Here is an example of this working:

$ deno --unstable
Deno 1.8.0
exit using ctrl+d or close()
> Deno.metrics().ops["op_open_async"]
undefined
> await Deno.open("./README.md")
File {}
> Deno.metrics().ops["op_open_async"]
{
  opsDispatched: 1,
  opsDispatchedSync: 0,
  opsDispatchedAsync: 1,
  opsDispatchedAsyncUnref: 0,
  opsCompleted: 1,
  opsCompletedSync: 0,
  opsCompletedAsync: 1,
  opsCompletedAsyncUnref: 0,
  bytesSentControl: 54,
  bytesSentData: 0,
  bytesReceived: 22
}

In an upcoming release this new information will be used by the async op sanitizer in Deno.test to give more actionable errors when an async op is not completed before test completion. We have already seen this feature being used to instrument applications and pipe the data into monitoring software:

screenshot of a website with a table displaying the output of Deno.metrics

JSON support for deno fmt

deno fmt can now format .json and .jsonc files. Just like with JS/TS, the formatter will also format json and jsonc codeblocks inside of markdown files.

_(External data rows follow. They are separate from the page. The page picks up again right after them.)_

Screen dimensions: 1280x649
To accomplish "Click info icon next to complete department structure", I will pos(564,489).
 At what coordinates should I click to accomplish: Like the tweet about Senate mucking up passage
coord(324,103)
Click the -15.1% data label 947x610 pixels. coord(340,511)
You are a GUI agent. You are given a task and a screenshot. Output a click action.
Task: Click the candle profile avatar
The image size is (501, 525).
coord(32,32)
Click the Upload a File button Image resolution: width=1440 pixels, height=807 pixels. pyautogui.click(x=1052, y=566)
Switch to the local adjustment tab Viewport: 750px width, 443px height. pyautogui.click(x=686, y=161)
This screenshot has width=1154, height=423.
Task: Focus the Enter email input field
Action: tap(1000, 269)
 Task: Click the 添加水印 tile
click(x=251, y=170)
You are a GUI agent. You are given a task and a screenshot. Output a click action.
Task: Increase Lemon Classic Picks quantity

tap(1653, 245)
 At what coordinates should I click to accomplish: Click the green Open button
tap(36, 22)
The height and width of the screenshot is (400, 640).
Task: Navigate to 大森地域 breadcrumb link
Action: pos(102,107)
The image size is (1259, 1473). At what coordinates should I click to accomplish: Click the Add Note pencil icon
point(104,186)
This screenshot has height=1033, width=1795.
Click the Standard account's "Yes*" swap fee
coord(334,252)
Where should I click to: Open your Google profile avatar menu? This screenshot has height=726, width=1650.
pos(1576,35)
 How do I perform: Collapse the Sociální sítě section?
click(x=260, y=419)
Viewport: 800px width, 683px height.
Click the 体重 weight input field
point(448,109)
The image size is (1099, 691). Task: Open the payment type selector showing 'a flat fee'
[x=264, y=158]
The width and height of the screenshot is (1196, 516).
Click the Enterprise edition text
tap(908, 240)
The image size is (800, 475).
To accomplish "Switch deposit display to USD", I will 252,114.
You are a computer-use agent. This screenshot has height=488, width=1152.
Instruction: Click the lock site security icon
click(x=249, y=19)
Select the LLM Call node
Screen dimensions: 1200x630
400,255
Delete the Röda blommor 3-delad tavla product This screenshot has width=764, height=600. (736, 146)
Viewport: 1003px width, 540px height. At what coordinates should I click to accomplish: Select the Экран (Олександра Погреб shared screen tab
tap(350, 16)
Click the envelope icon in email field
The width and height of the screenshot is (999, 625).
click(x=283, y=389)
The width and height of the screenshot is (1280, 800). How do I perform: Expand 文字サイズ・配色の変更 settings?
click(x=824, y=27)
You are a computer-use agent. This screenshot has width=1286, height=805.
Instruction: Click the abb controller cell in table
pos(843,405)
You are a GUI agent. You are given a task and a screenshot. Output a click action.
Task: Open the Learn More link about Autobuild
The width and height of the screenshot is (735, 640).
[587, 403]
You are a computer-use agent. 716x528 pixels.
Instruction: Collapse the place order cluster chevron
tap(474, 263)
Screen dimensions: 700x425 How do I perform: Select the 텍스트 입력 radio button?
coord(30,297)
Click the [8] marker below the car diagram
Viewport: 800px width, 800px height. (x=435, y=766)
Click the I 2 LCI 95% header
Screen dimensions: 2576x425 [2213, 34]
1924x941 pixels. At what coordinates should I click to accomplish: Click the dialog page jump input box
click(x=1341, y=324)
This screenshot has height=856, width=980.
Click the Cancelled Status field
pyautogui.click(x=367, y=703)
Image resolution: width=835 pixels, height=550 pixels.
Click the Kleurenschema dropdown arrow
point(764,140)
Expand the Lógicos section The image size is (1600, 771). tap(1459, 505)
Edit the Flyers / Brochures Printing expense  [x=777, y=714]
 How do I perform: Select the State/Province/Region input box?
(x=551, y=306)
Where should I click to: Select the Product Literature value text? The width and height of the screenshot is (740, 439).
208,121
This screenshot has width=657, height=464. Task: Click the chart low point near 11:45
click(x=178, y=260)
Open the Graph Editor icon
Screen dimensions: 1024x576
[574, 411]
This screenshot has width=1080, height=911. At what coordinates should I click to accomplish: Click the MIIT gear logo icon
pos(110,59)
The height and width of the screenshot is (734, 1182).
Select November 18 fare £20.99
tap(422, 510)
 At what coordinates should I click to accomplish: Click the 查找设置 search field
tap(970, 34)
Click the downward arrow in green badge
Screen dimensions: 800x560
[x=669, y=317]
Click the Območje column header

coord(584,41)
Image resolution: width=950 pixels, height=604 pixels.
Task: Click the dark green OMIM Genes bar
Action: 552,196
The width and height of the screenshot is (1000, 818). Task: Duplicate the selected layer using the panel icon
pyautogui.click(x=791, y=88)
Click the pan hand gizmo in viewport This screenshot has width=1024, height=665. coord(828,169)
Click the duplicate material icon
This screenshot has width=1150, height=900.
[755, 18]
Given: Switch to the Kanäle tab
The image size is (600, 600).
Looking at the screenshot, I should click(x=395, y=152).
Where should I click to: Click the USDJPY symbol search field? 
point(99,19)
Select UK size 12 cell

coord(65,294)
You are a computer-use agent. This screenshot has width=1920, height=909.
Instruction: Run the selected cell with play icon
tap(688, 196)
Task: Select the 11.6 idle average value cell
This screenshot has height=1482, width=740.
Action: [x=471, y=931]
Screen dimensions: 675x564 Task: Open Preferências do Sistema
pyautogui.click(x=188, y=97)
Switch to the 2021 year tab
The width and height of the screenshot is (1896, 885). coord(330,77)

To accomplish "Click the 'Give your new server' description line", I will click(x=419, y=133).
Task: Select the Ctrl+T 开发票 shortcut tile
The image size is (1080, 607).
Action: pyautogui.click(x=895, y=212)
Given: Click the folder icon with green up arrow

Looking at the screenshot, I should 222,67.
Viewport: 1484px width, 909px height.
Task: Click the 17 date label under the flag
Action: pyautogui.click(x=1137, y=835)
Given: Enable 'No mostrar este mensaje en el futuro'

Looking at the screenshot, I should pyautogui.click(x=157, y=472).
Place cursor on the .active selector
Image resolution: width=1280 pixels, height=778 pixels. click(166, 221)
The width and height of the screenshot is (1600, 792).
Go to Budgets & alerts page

IIFE bundle support for Deno.emit

The built-in bundler can now emit bundles in Immediately Invoked Function Expression (IIFE) format.

By default output format will still be esm, but users can change this by setting the EmitOptions.bundle option to iife:

const { files } = await Deno.emit("/a.ts", {
  bundle: "iife",
  sources: {
    "/a.ts": `import { b } from "./b.ts";
        console.log(b);`,
    "/b.ts": `export const b = "b";`,
  },
});

console.log(files["deno:///bundle.js"]);

Results in:

(function() {
    const b = "b";
    console.log(b);
    return {
    };
})();

You can run this script yourself: deno run --unstable https://deno.land/blog/v1.8/emit_iife.ts.

This is particularly useful for creating bundles for older browsers that do not support ESM.

deno lsp is now stable

We have been working on a replacement for our old editor integration for VS Code, the Deno extension for the last few months. The old extension only worked for VS Code, and the resolved types did not always match the ones in the Deno CLI.

In Deno 1.6 we released deno lsp in canary - a builtin language server for Deno. LSP allows us to provide editor integration to all LSP capable editors from just a single codebase. The built in language server is built on the same architecture as the rest of the Deno CLI - it thus provides TypeScript diagnostics the same way as the rest of the CLI.

Two weeks ago, in Deno 1.7.5 we stabilized deno lsp and switched our official VS Code extension to use it. So far we have gotten some great feedback, and will be working to address all reported issues. If you are running into issues with the extension, please report it on our issue tracker. We can not fix issues that we do not know about.

In addition to the official VS Code integration, more community integrations have been created that are built on deno lsp:

TypeScript 4.2

Deno 1.8 ships with the latest stable version of TypeScript.